Wilson recalled that there was a provision in the room tax ordinance that the Board can, on an annual basis, direct funds through the sweep funds.  She stated if the Board was to choose to tell the Fair Board they could reduce the sweep one-year in order to pull money over for special projects.


Towery said if they wanted to direct a portion of the money to the special projects fund, they could do that.  He didn’t think it was consistent with the motion that was on the table.  He added the other way the funds could be paid would be through the refinance and dedicating the balance available for capital improvements to the Fair Board.


Morrison noted when they originally took the action last year, there was a repayment part that went back to the Board.  She said they have to study the decrease in overall room tax monies because it is not a guaranteed funding stream


VOTE: 5-0.

Green stated they made a commitment around $330,000 and the Board loaned the money to the Fair Board in good faith.  He noted what was missing was when they would pay the money.


Gleason explained the intention was to pay back the unsecured loan and the initial payment over a three-year period, and start to pay back in the fourth year.  He hoped they would be able to adjust the schedule of payments of the bond in such a way that they could make a quicker repayment pending the decision of the Board.  He said the new forecast was to bring back experts to do some analysis on what they think would happen.

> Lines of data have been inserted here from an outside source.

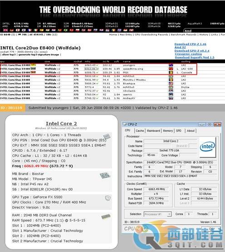This screenshot has height=252, width=225.
Task: Click youngpro's country flag in records table
Action: pyautogui.click(x=171, y=65)
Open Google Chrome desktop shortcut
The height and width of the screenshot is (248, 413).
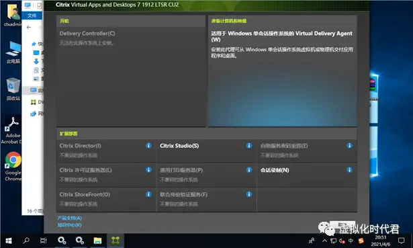[13, 166]
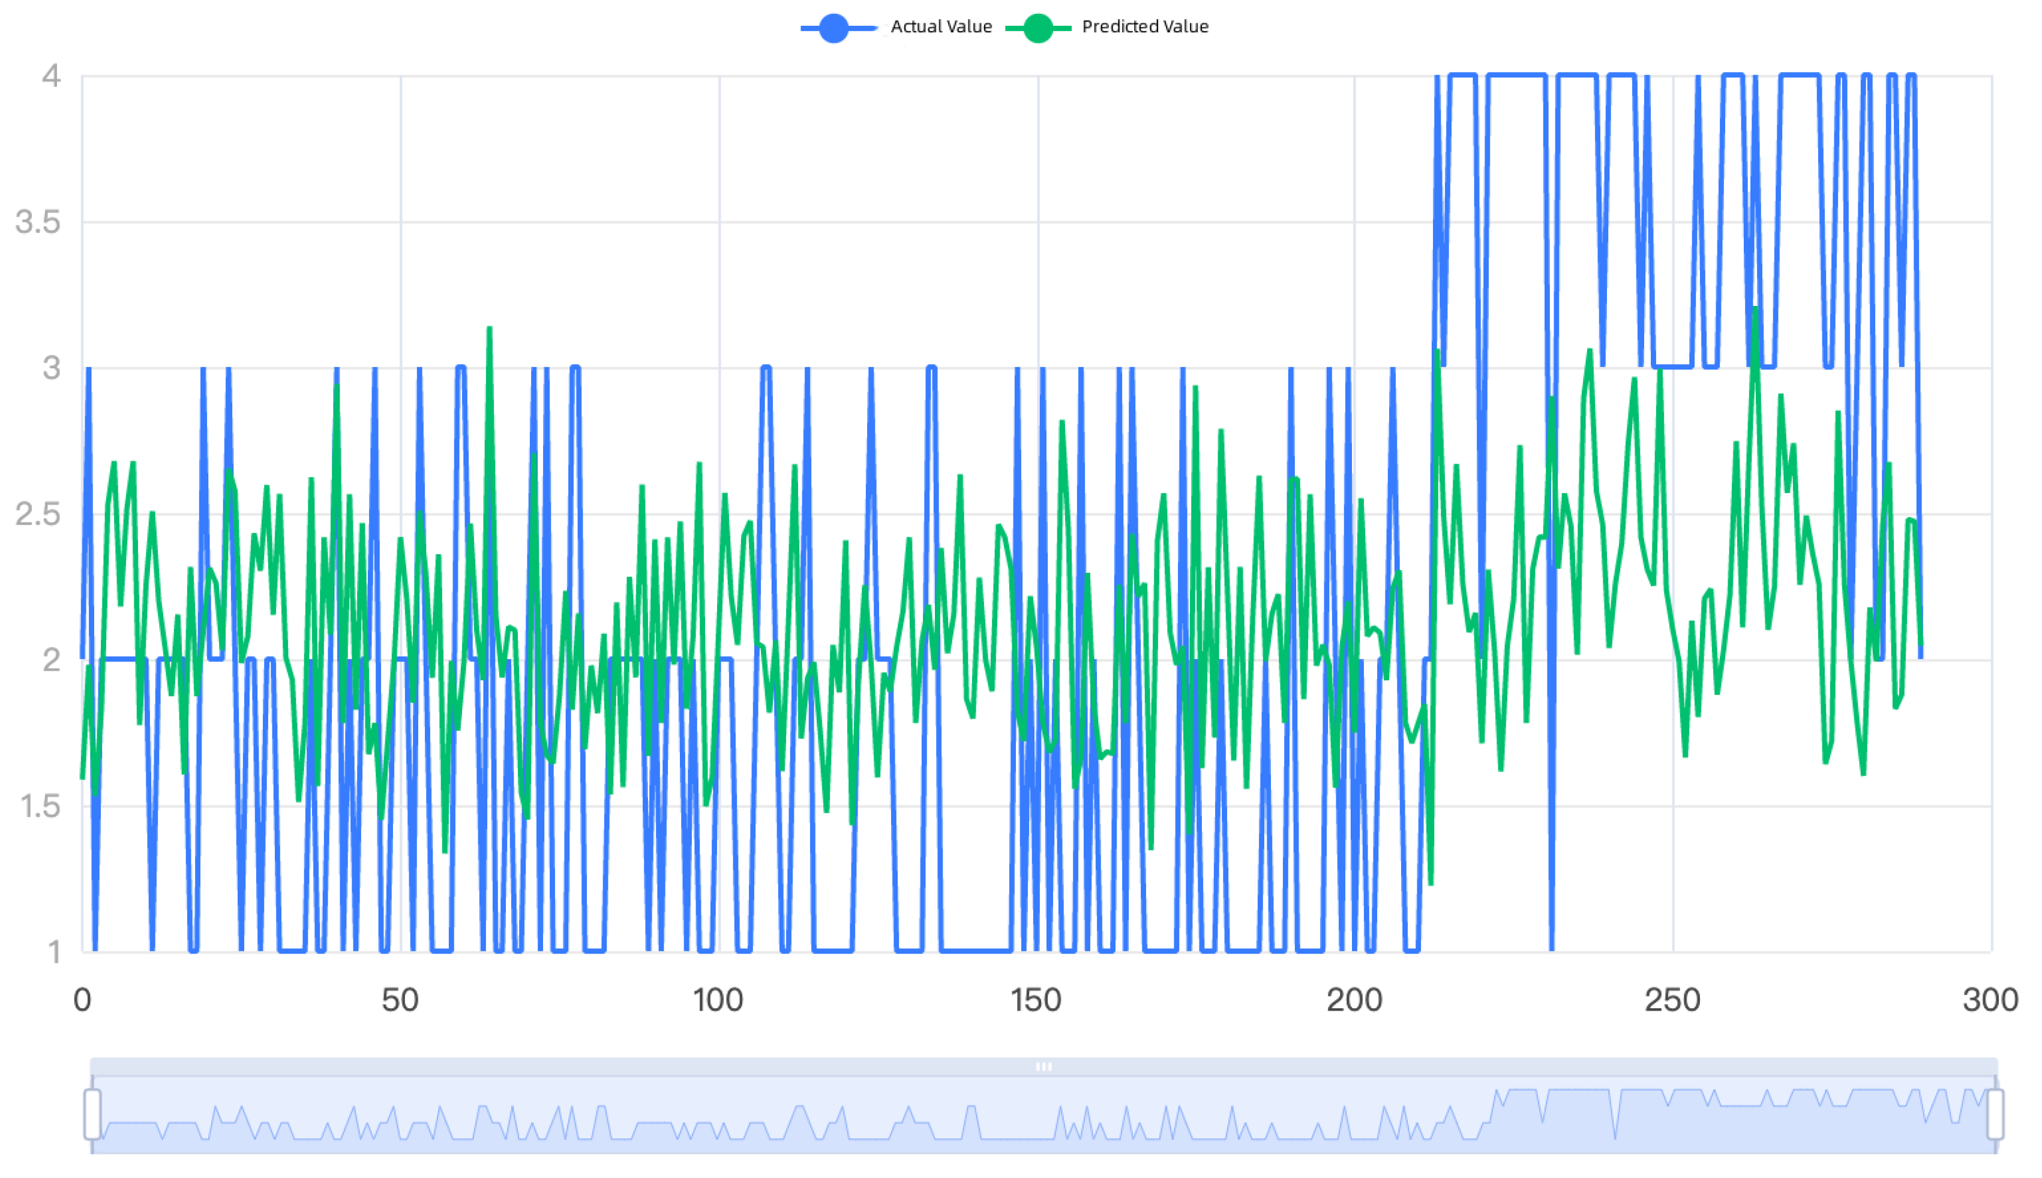This screenshot has width=2042, height=1178.
Task: Click the left handle of the zoom slider
Action: click(x=92, y=1114)
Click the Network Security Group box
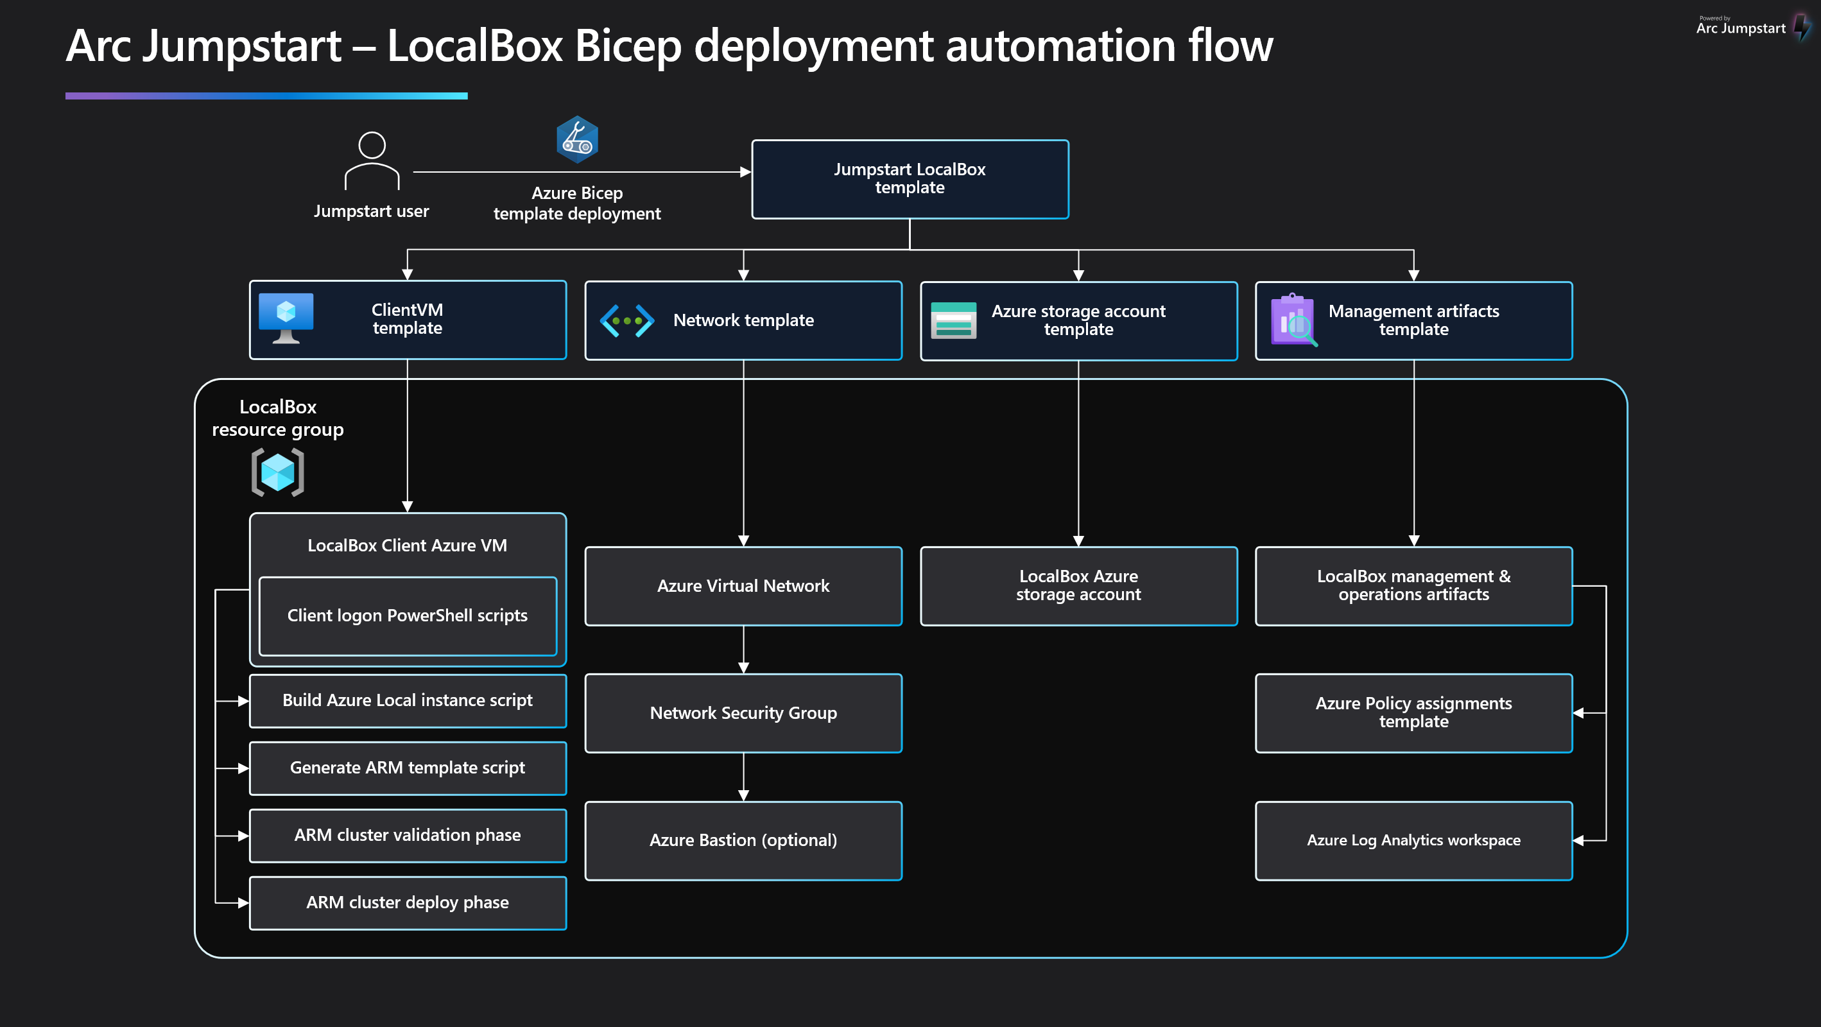1821x1027 pixels. [743, 713]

Van Vactor was concerned that if they reduced the payment early in the payment, they increase them in the out years and in a period of uncertainty that would be a risk.


Sorenson stated by having the analysis on the refinance and the agreement between County Administrator and the Fair Board is important and a positive thing.  He noted the policy direction of the Board allowing the refinancing was a positive move for the community.


Morrison asked Van Vactor, Towery, Warren Wong and Gleason to come back as soon as possible with some type of recommendation on the payback of the special tourism dollars.


Gleason presumed the payback was five years from date of sale.


Wilson noted there would be a Board Order capturing the direction to proceed on the refinancing and the sweep and the review of the allocation after five years.


Morrison recalled that Zagorin would take back to Kari Westlund that the Board wanted a summary presented in December.


There being no further business, Commissioner Morrison recessed the meeting at 1:30 p.m.